Brief
Copy the episode summary below word for word, from "In present day, Cory" to "sale from happening.".

The episode received positive reviews from critics, who praised the closure to the storylines. For the episode, Jennifer Aniston and Mark Duplass received nominations at the 76th Primetime Emmy Awards.

==Plot==
In flashbacks, a young Bradley finds her father's car with bloody marks on the front side. She takes her bike and rides to the police station, reporting him to the authorities. Her father is arrested, and he exchanges a look with his daughter.

In present day, Cory (Billy Crudup) visits Bradley (Reese Witherspoon) to apologize for outing her. She refuses to speak with him, but warns him that Paul (Jon Hamm) knows about Hal's role in the Capitol attack. As Alex (Jennifer Aniston) keeps calling Bradley, she is shocked when Paul confesses that he supplied Cory's article to the Vault. When Paul mentions about Bradley covering for Hal (Joe Tippett), Alex visits her. Bradley is paranoid over losing Hal and mentions Paul's warning, fearing that he might be spying on her. She asks Alex to prevent the UBA sale from happening.

To check if Paul is spying on her, Alex sends a text to Bradley, changing the name of her hometown. When she gets home and talks with Paul, he mentions the name of the town, confirming Alex's fears. Cory is informed that he will be suspended, and despite his pleas to prevent the sale, Leonard (Stephen Fry) intends to sell UBA to get rid of the recent headlines. Desperate, Cory contacts a Sloan Management representative, who agrees to give UBA a large loan to help it survive, if the board can vote against Paul.

Yanko (Néstor Carbonell) and Christine (Nicole Beharie) invite Chip (Mark Duplass) to guest star in The Morning Show, and he surprises the staff by revealing that the sale will result in everyone losing their job. This helps convince part of the board in changing their position with the sale, but Paul is still confident in the deal. He offers $10 million to Cory and the promise of clearing his name if he stops fighting the deal, but he declines, even though he knows his career will be ruined. To prevent the sale, Alex meets with Laura (Julianna Margulies), convincing her to contact her network, NBN, for a potential merger.

On the day of the vote, Alex informs the board that NBN has accepted a merger, with an offer that surpasses Paul's initial deal. She also gets Paul to face Kate (Natalie Morales) and Stella (Greta Lee), revealing that Paul forced Kate to cut the transmission on his rocket and masterminded the hack to blame UBA and hide that his tech malfunctioned. Alex tells Paul to pull out of the deal or she will report the story and end Hyperion, and Paul is forced to leave defeated. Bradley also testifies, defending Cory of the allegations in the article. Some time later, Alex accompanies Bradley and Hal to an FBI building, where they willingly surrender to the authorities for their role in the Capitol attack.

Material provided
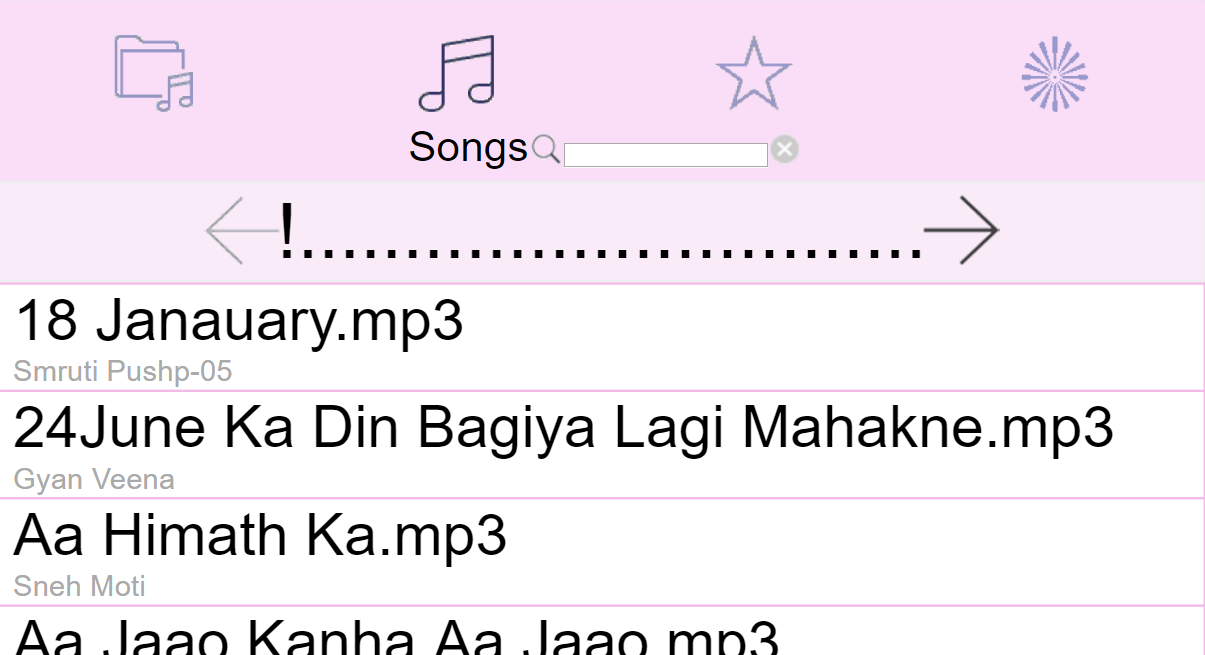Select the Smruti Pushp-05 album subtitle
Viewport: 1205px width, 655px height.
(x=123, y=372)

Task output
In present day, Cory (Billy Crudup) visits Bradley (Reese Witherspoon) to apologize for outing her. She refuses to speak with him, but warns him that Paul (Jon Hamm) knows about Hal's role in the Capitol attack. As Alex (Jennifer Aniston) keeps calling Bradley, she is shocked when Paul confesses that he supplied Cory's article to the Vault. When Paul mentions about Bradley covering for Hal (Joe Tippett), Alex visits her. Bradley is paranoid over losing Hal and mentions Paul's warning, fearing that he might be spying on her. She asks Alex to prevent the UBA sale from happening.